Кроме того, Ольга получила первое месячное жалованье (ей определили 150 рублей в месяц[48]
, и это при том, что она жила на всем готовом и ни за еду, ни за квартиру с нее не высчитывали!) и обновила свое заношенное, застиранное бельишко. Но сначала в универмаге на Дзержинского купила малюсенький флакончик духов «Ландыш серебристый»: в последнее время парфюмерии стали выпускать гораздо больше, и она очень подешевела. Как давно у Ольги не было никаких духов! У Анастасии Степановны на туалетном столике стояли и «Красная Москва», и «Белая сирень», и «Персидская сирень», и «Красный мак»… Когда Ольга зашла в бельевой отдел, то сразу обратила внимание на чулки: обычные нитяные, фильдекосовые да фильдеперсовые[49] (эти были самые дорогие!).
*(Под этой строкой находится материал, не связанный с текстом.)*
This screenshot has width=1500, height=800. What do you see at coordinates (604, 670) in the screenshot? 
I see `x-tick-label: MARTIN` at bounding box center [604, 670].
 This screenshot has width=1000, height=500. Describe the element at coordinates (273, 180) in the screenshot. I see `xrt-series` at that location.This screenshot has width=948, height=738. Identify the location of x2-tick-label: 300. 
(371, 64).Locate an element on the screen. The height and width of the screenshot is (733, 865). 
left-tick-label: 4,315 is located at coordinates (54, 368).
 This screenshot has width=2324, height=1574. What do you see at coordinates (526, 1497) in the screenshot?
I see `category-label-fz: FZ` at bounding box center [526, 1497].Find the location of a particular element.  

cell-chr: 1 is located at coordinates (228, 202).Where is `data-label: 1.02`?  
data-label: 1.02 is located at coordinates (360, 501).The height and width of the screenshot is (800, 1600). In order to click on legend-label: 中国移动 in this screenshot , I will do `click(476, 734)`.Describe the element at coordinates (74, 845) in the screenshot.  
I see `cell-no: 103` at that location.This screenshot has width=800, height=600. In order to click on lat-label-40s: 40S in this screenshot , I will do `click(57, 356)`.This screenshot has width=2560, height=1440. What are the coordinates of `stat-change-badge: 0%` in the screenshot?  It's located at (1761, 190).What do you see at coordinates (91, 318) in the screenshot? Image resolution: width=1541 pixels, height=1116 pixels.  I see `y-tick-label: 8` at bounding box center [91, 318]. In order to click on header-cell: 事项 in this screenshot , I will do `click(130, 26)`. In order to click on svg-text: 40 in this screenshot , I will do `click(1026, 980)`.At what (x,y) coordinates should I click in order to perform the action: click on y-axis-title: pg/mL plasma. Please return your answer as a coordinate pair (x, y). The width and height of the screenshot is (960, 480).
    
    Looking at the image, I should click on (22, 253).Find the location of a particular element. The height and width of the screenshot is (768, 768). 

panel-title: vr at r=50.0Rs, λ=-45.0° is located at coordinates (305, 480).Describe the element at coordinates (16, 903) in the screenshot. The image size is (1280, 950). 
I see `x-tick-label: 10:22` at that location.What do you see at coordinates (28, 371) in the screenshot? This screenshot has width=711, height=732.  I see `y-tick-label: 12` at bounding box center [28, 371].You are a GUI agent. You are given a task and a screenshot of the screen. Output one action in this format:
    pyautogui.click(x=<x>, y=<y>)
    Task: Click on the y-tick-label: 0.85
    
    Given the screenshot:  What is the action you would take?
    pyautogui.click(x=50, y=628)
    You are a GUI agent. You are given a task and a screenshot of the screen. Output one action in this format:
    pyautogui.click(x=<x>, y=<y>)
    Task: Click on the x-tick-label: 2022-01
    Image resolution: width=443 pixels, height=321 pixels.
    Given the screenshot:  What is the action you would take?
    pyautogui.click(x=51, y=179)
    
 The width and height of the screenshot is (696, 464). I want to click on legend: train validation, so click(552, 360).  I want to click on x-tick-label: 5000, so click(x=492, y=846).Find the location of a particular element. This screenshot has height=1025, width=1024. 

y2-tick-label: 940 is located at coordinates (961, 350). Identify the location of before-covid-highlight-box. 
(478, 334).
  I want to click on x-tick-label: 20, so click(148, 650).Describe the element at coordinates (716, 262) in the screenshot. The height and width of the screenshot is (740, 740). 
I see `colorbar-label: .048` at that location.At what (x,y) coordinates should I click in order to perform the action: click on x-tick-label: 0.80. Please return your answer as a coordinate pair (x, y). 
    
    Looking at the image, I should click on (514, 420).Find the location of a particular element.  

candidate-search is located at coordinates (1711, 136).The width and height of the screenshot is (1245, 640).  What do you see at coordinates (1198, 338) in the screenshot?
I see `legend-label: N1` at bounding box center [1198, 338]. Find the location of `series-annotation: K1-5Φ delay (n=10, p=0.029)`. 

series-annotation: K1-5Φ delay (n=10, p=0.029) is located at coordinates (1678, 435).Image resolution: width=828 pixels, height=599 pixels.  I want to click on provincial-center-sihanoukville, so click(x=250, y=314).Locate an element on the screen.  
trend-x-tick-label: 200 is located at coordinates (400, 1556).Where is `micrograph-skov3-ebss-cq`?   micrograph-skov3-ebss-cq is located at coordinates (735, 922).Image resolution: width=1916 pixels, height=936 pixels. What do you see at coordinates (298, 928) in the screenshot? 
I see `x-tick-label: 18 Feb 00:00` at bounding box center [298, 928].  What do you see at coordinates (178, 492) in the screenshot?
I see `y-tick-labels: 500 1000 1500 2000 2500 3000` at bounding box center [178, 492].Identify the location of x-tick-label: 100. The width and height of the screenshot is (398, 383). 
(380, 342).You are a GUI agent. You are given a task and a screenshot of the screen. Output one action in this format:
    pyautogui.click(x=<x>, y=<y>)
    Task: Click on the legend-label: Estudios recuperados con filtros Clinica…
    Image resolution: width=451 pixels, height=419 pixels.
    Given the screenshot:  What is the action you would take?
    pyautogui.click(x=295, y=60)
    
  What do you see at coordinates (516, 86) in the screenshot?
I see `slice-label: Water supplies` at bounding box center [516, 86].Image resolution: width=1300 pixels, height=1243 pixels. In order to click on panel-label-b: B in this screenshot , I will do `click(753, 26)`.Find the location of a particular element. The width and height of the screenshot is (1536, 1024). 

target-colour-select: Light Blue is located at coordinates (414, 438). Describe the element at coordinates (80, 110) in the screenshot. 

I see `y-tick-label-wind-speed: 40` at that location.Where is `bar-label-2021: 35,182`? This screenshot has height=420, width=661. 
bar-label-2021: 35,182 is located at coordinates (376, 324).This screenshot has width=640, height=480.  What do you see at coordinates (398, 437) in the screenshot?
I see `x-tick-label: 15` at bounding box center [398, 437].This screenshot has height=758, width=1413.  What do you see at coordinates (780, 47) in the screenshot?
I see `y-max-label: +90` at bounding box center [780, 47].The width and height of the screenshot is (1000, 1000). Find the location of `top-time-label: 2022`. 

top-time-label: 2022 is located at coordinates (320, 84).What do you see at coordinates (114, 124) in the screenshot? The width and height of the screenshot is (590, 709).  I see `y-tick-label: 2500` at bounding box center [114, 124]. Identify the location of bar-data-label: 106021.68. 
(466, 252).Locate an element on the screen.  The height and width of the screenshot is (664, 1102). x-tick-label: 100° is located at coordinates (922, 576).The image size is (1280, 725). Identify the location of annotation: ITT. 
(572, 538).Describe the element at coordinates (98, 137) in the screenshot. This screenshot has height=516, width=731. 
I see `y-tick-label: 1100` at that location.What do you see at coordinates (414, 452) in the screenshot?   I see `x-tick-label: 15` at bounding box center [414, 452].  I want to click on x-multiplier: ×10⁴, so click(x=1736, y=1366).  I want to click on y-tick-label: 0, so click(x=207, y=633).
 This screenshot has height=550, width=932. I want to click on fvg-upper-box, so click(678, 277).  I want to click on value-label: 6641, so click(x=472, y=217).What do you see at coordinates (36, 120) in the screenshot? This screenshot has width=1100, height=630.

Однако таких белых, тончайших, будто газовых, с кружевными подвязками, которые давала ей Фаина Ивановна в тот достопамятный вечер, в магазине не продавали…И тогда чуть ли не впервые Ольга вспомнила все, что с ней случилось, вспомнила Андреянова… И содрогнулась душой и телом от смутных ощущений, которые остались у нее об их встрече. Она тогда много выпила, сильно опьянела и очень хотела спать, однако так и не избавилась от скованности и страха перед мужским телом – таким настойчивым и неугомонным.
Конечно, она не была совсем уж наивной простушкой и кое-что знала об отношениях мужчин и женщин. С детства помнила недовольство мачехи отцом, который был «бревном со слишком маленьким сучком». Даже без четкого понимания смысла слов слышать это Ольге было ужасно, унизительно, стыдно, с тех пор она и невзлюбила даже разговоры «про это дело», особенно когда поселилась в общежитии трамвайного депо. Нравы там царили ну до того свободные, что ночной приход парня в комнату к девушке никого не смущал. Главное, чтобы пьянки по ночам не заводили и драки не затевали. Сколько раз Ольге приходилось просыпаться от скрипа соседней кровати или прерывистых вздохов, а то и от громких стонов! Соседки смеялись над ее замкнутостью и застенчивостью, их дружки предлагали привести приятеля и для нее, однако Ольга угрюмо качала головой и бурчала: «Вам же замуж идти, а на распробованных кто женится?!» На нее обиделись, прозвали Монашкой и отстали.